So, here is the first one.

#1 Using WP Maintenance Mode

Out of many available plugins, WP Maintenance Mode, is the best one and literally sitting at the top if we create a compilation of best maintenance WordPress plugin. The plugin is available totally free of cost, and it had been installed thousands of times. Also, it is kept updated with latest WordPress script version. In short, it is a totally legit product.

Before starting with the process, let me first share the features offered by this plugin. It can simply allow you to create a customizable webpage that can serve the purpose of showcasing maintenance message.

You can even set a countdown timer, or add an email subscription form, or simply a coming soon page. The landing page template can be added along with social profile icons. The whole layout is responsive, so it works even on smartphones, tablets, along with PCs and laptops.
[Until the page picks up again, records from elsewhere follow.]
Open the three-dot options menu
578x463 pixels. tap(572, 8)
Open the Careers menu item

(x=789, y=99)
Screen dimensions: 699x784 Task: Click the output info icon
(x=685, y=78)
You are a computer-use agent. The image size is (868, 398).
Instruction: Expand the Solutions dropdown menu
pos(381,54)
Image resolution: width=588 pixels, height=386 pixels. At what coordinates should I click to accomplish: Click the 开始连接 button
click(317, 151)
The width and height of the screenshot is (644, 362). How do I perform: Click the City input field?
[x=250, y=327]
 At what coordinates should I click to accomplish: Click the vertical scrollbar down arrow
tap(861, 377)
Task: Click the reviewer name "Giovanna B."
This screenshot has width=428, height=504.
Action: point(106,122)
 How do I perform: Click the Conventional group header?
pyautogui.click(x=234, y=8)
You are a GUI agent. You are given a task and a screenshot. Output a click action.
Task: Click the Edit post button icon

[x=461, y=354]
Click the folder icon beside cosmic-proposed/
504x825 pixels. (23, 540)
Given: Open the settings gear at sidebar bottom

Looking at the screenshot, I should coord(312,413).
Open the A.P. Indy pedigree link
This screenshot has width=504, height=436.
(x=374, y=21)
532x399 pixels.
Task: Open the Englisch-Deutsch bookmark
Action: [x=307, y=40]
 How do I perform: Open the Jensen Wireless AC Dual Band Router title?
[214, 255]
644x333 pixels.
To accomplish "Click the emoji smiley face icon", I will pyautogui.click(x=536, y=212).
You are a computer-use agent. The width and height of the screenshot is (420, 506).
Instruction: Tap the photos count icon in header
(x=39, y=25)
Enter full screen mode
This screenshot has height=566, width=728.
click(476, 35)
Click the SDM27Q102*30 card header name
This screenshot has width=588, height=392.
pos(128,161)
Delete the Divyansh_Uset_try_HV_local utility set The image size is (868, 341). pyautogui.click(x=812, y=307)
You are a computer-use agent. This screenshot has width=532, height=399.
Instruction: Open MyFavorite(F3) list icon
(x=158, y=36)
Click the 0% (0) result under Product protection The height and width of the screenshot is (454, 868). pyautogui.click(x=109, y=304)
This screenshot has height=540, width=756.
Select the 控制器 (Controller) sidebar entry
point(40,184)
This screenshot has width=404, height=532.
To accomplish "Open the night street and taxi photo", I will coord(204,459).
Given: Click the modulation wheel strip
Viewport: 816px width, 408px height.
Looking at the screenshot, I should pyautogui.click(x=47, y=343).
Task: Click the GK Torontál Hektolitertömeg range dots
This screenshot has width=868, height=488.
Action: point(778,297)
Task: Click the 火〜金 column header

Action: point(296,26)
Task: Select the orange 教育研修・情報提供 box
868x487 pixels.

Certain SEO options are there, along with support for multiple WordPress websites. It also works with any theme you are using, and it even allows to set up a contact page. The emails collected using its subscription tool, are allowed to be exported in CSV format. Above all, it comes with very simple looking and working Dashboard (Options Panel).

Once installed, move into its own Dashboard and there you will see three options, General, Design, and Modules.

First, General option can allow you to turn the plugin ON or OFF, set user level restrictions, stop search engine bots and even set excluded pages of your website that should be still working without any issues.

The next part, Design, holds a bunch of features that can, of course, change the visual of this special new webpage. You will have options to add data (title, description, etc.) within which will be showcased on the page. You can also set colors, add images, and then Save Settings to proceed.

The last option, Modules, holds all remaining features like email subscription, countdown timer, social profile links, etc. The countdown timer is really cool since you can display it to convey a confirmation on how much time is left for your website to go back live.

So, simply enable the plugin from General tab, construct the title and description for the page, insert image if you wish to display any, choose color settings and move to the last tab. Here in the last one, select if you wish to display timer, or email subscription, or social icons and click on Save settings button.

That’s it! Setting a maintenance page on your WordPress website is done. Wasn’t it simple?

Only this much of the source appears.